C++ is mixing my strings?


I have this really simple c++ function I wrote myself.
It should just strip the '-' characters out of my string.
Here's the code

char* FastaManager::stripAlignment(char *seq, int seqLength){
    char newSeq[seqLength];
    int j=0;
    for (int i=0; i<seqLength; i++) {
        if (seq[i] != '-') {
            newSeq[j++]=seq[i];
        }
    }

    char *retSeq = (char*)malloc((--j)*sizeof(char));
    for (int i=0; i<j; i++) {
        retSeq[i]=newSeq[i];
    }
    retSeq[j+1]='\0'; //WTF it keeps reading from memory without this
    return retSeq;
}

I think that comment speaks for itself.
I don't know why, but when I launch the program and print out the result, I get something like

'stripped_sequence''original_sequence'

However, if I try to debug the code to see if there's anything wrong, the flows goes just right, and ends up returning the correct stripped sequence.

I tried to print out the memory of the two variables, and here are the memory readings

memory for seq: https://i.sstatic.net/dHI8k.png

memory for *seq: https://i.sstatic.net/UqVkX.png

memory for retSeq: https://i.sstatic.net/o9uvI.png

memory for *retSeq: https://i.sstatic.net/ioFsu.png

(couldn't include links / pics because of spam filter, sorry)

This is the code I'm using to print out the strings

for (int i=0; i<atoi(argv[2]); i++) {
    char *seq;
    if (usingStructure) {
        seq = fm.generateSequenceWithStructure(structure);            
    }else{
        seq = fm.generateSequenceFromProfile();
    }
    cout<<">Sequence "<<i+1<<": "<<seq<<endl;
}

Now, I have really no idea about what's going on.


Solution

  • This happens because you put the terminating zero of a C string outside the allocated space. You should be allocating one extra character at the end of your string copy, and adding '\0' there. Or better yet, you should use std::string.

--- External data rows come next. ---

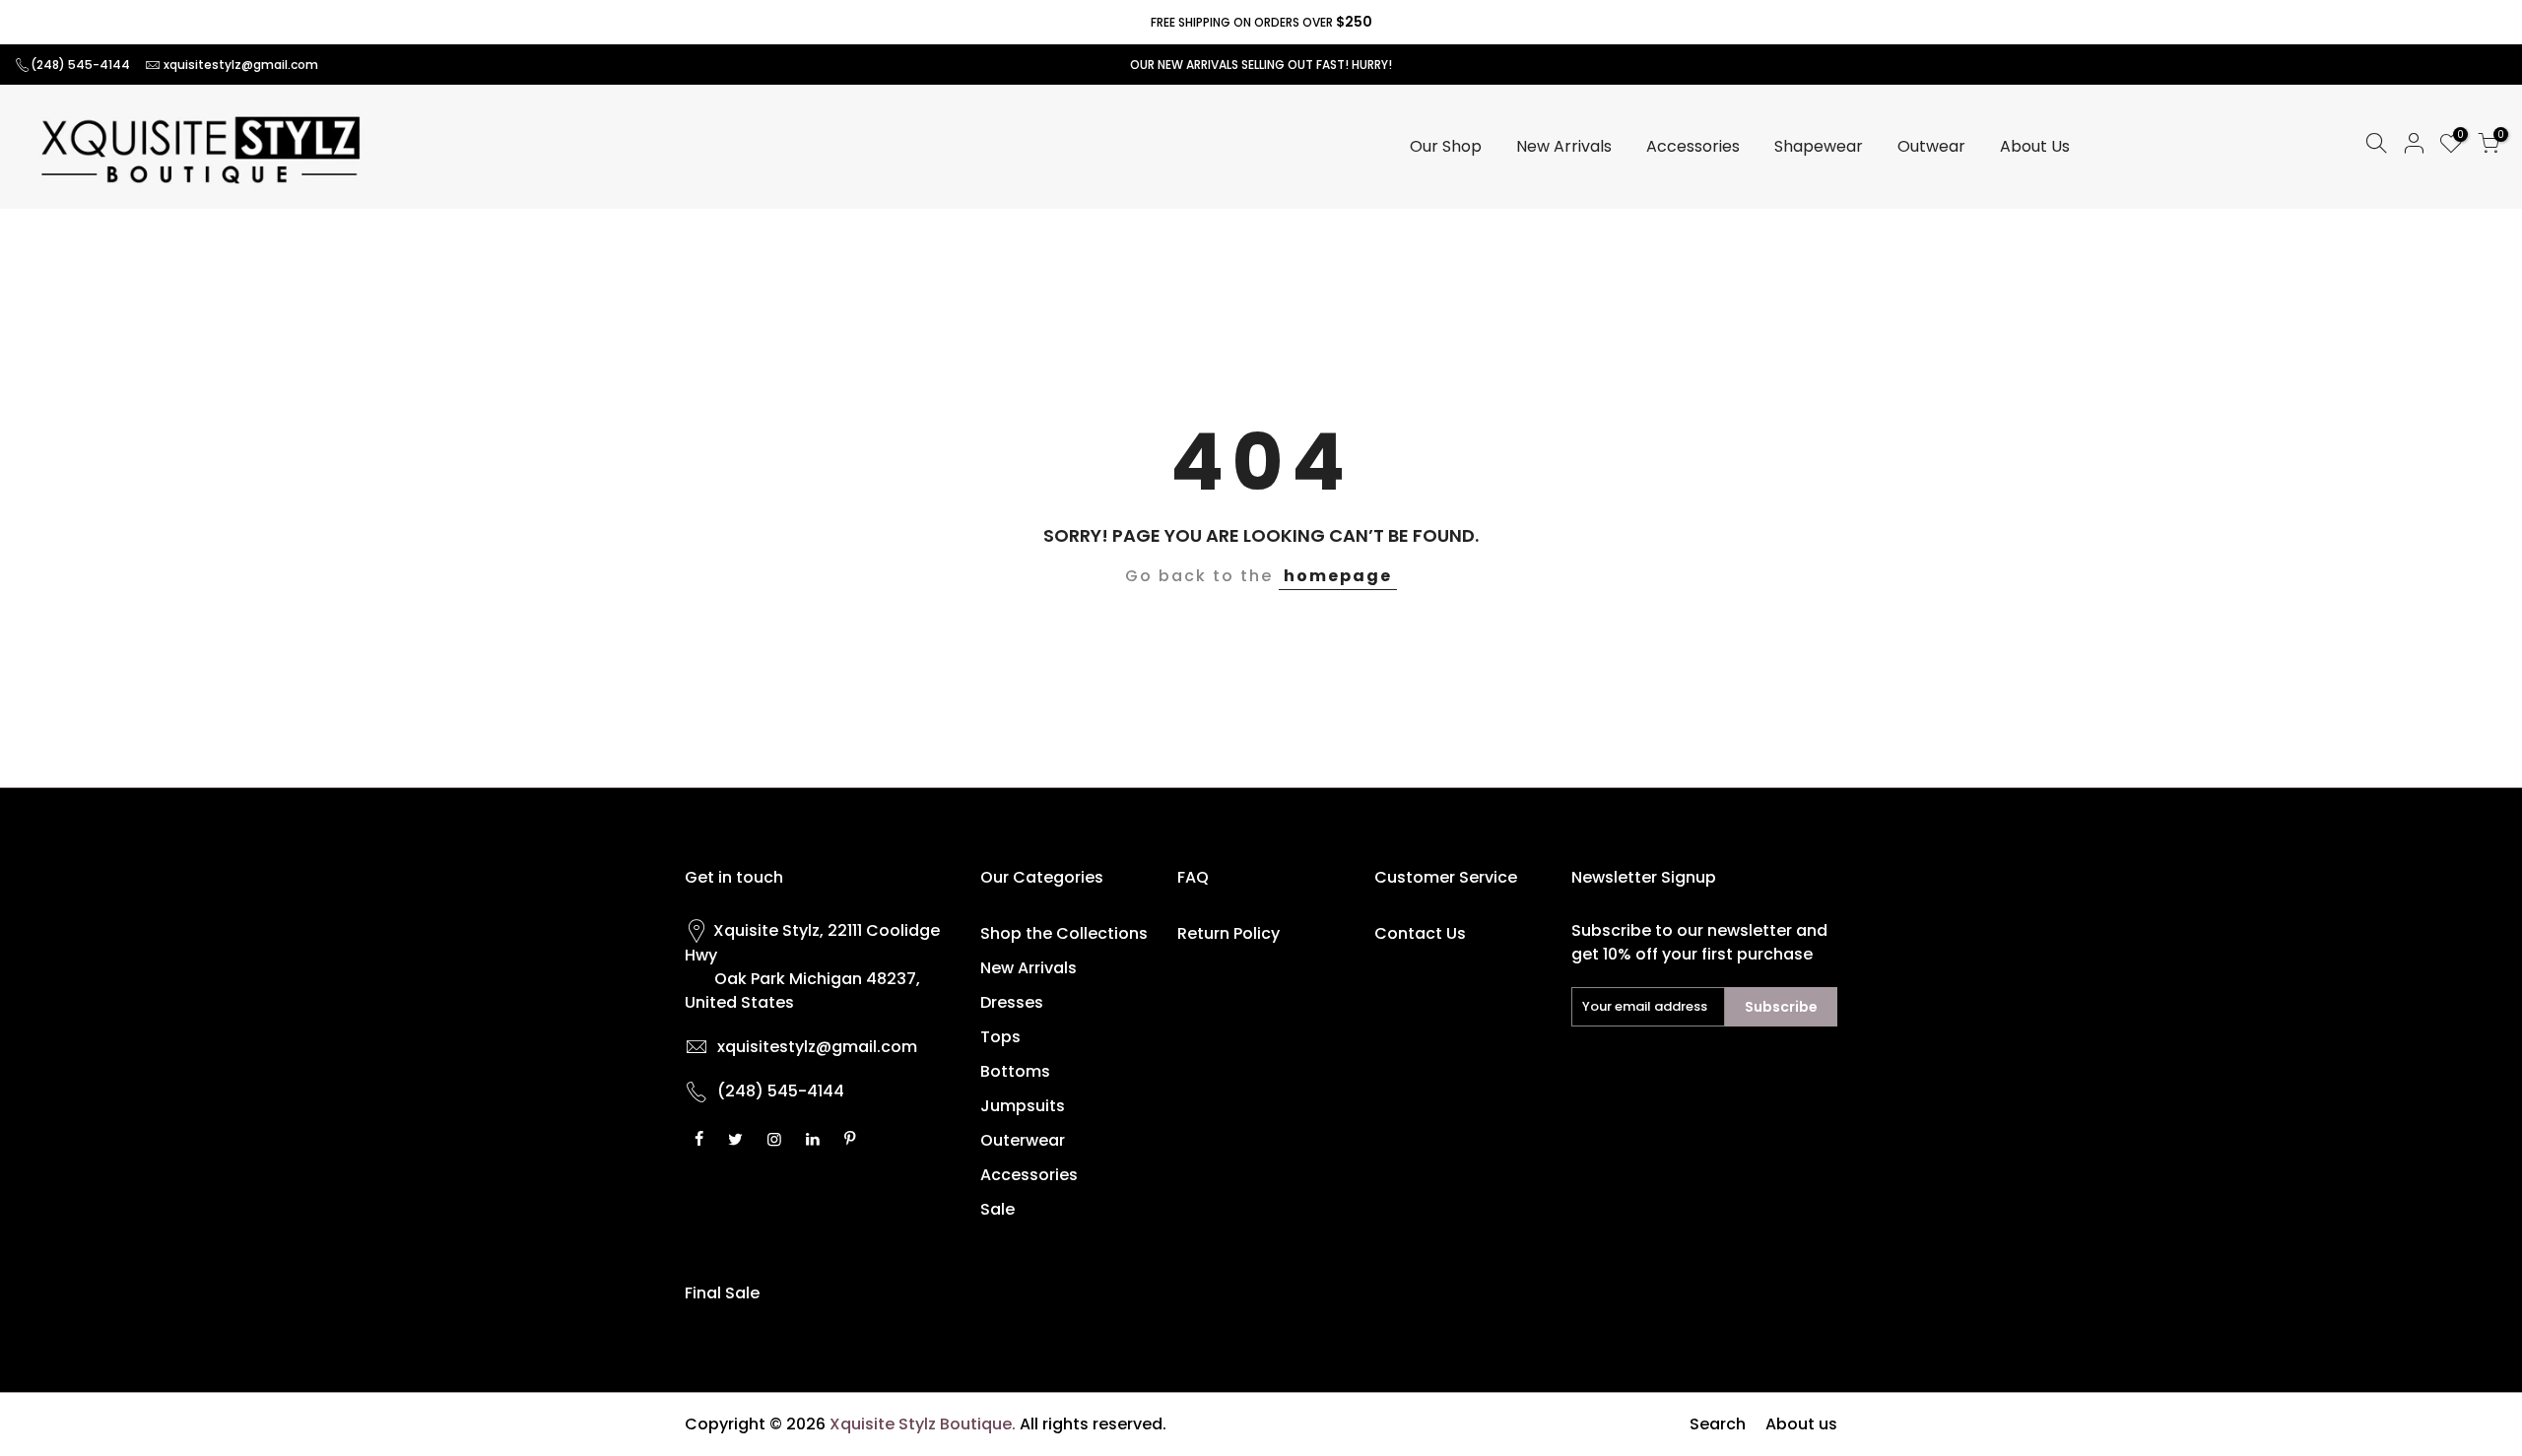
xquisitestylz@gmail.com (241, 64)
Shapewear (1818, 146)
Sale (997, 1209)
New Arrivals (1564, 146)
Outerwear (1022, 1140)
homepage (1338, 575)
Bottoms (1015, 1071)
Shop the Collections (1064, 933)
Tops (1000, 1037)
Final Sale (722, 1293)
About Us (2035, 146)
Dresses (1011, 1002)
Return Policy (1228, 933)
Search (1718, 1424)
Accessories (1693, 146)
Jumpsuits (1022, 1105)
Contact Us (1420, 933)
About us (1801, 1424)
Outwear (1931, 146)
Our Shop (1446, 146)
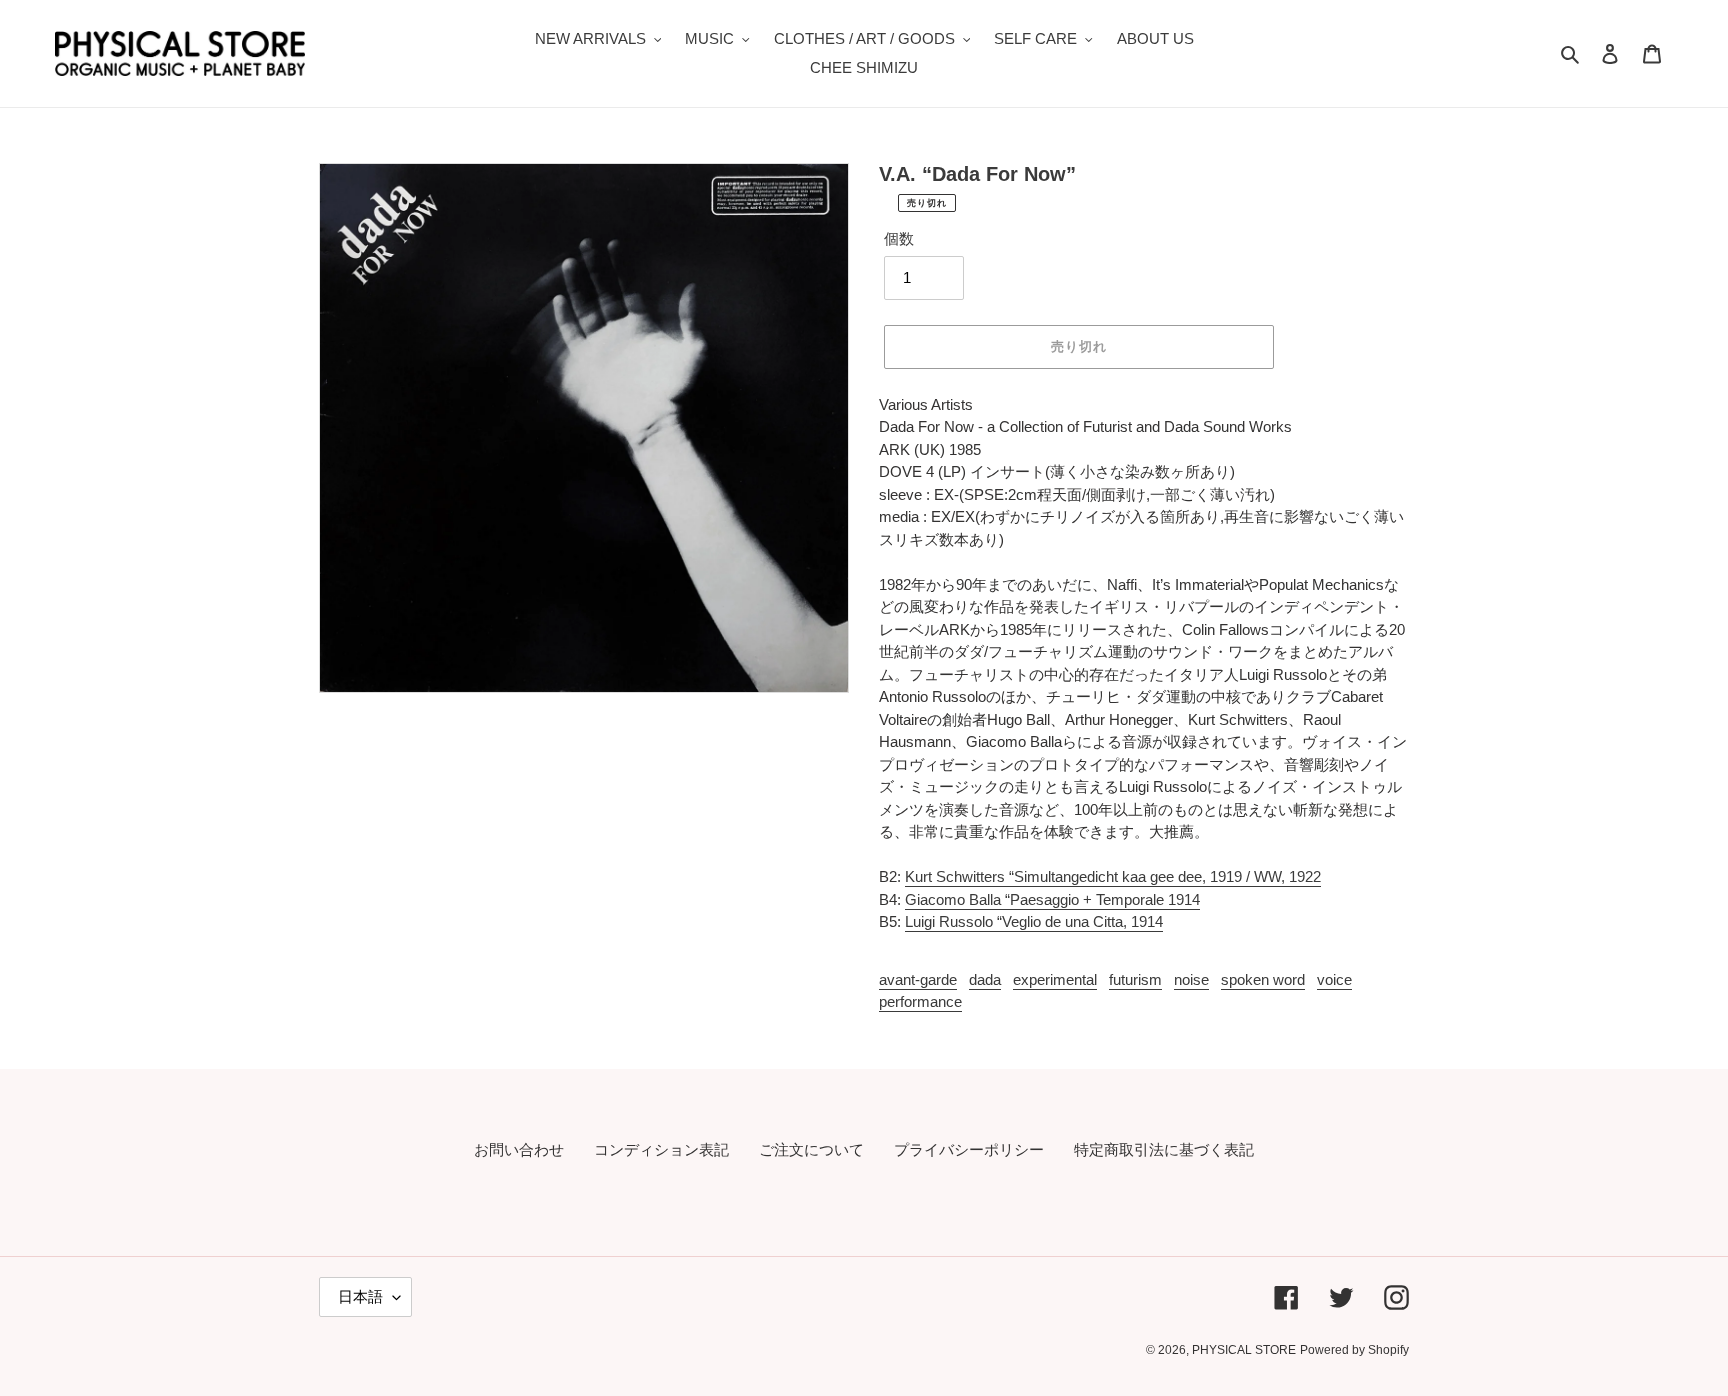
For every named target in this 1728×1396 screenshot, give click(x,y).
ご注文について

    char *retSeq = (char*)malloc((j+1)*sizeof(char));
    for (int i=0; i<j; i++) {
        retSeq[i]=newSeq[i];
    }
    retSeq[j]='\0';
    

    it keeps reading from memory without this

    This is by design: C strings are zero-terminated. '\0' signals to string routines in C that the end of the string has been reached. The same convention holds in C++ when you work with C strings.